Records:
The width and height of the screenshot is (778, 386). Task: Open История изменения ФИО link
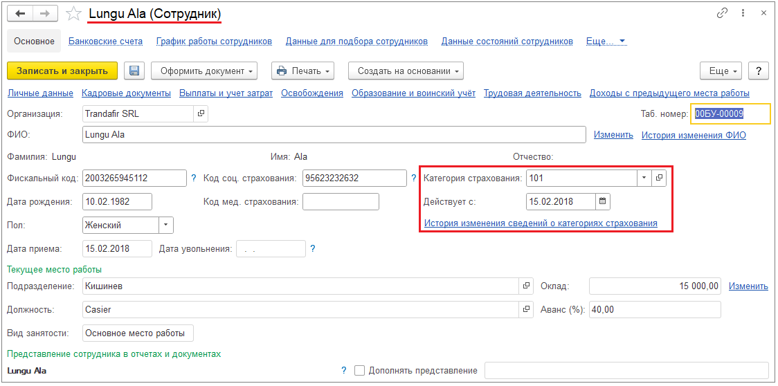[x=694, y=135]
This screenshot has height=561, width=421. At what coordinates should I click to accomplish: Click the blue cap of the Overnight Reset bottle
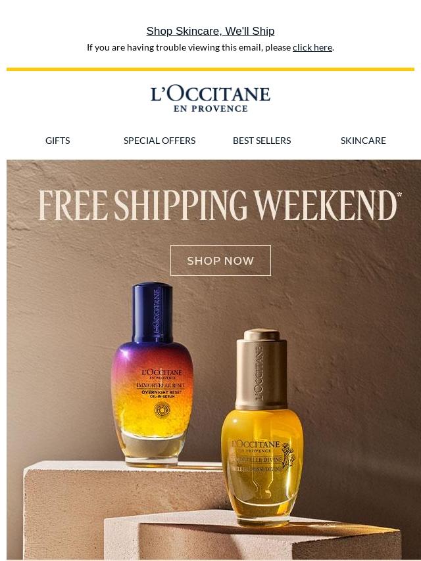(x=152, y=312)
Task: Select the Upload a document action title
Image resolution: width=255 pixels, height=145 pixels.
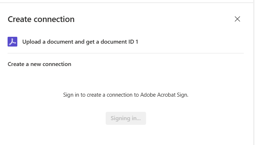Action: pyautogui.click(x=80, y=42)
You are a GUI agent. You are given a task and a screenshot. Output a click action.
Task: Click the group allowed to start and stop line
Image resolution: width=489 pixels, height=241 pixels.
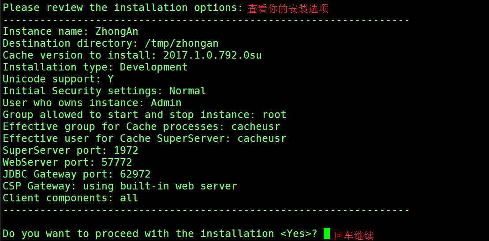click(x=145, y=115)
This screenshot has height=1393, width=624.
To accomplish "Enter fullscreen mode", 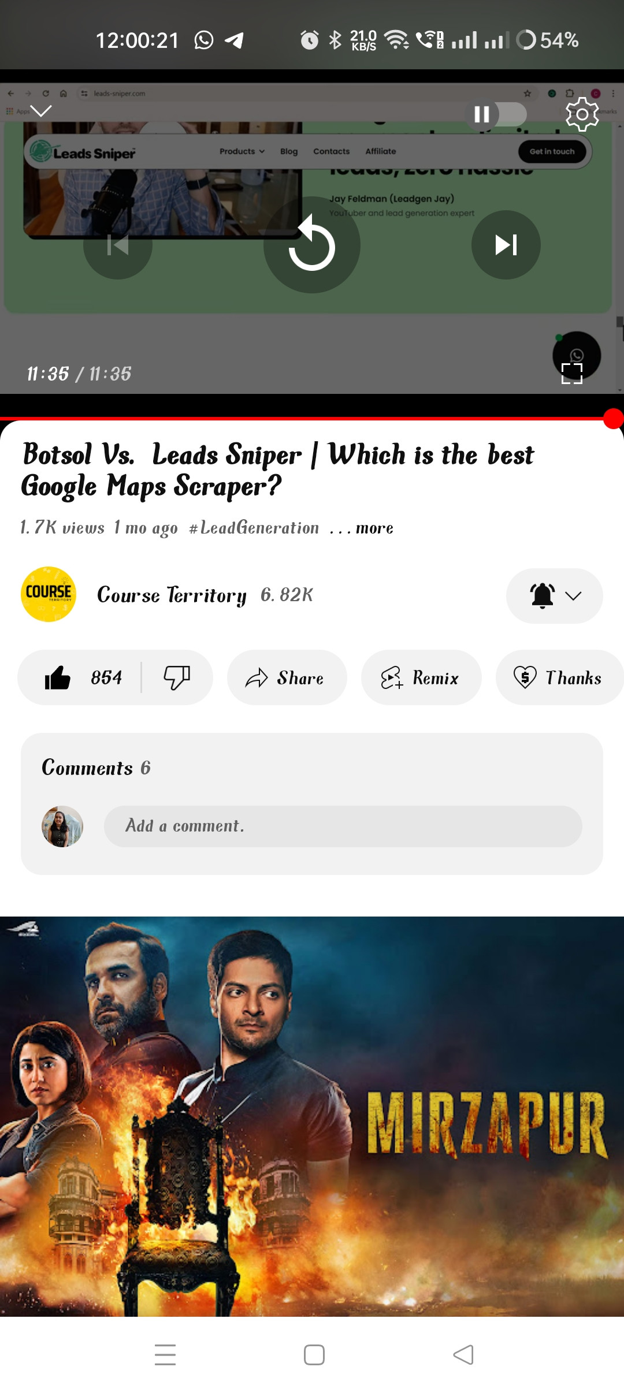I will 572,373.
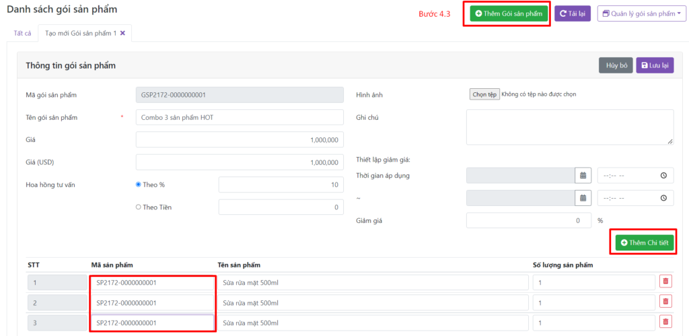This screenshot has height=336, width=689.
Task: Add a detail row with Thêm Chi tiết
Action: tap(644, 242)
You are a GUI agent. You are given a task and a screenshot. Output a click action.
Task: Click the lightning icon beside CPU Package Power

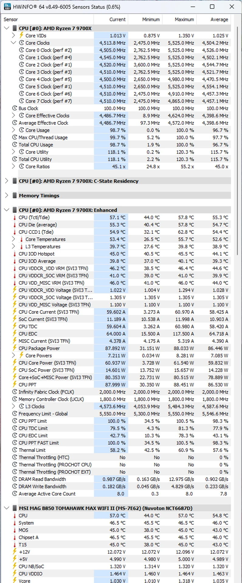tap(15, 348)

◆ Directions:
Convert everything from the first line of the records down to the line containing "Action: pyautogui.click(x=80, y=42)" into a numbered list, skipping any blank lines and leaving the pictures out.

◆ Final result:
1. The width and height of the screenshot is (778, 386). Task: Open История изменения ФИО link
2. [x=694, y=135]
3. This screenshot has height=561, width=421. At what coordinates should I click to accomplish: Click the blue cap of the Overnight Reset bottle
4. (x=152, y=312)
5. Task: Select the Upload a document action title
6. Image resolution: width=255 pixels, height=145 pixels.
7. Action: pyautogui.click(x=80, y=42)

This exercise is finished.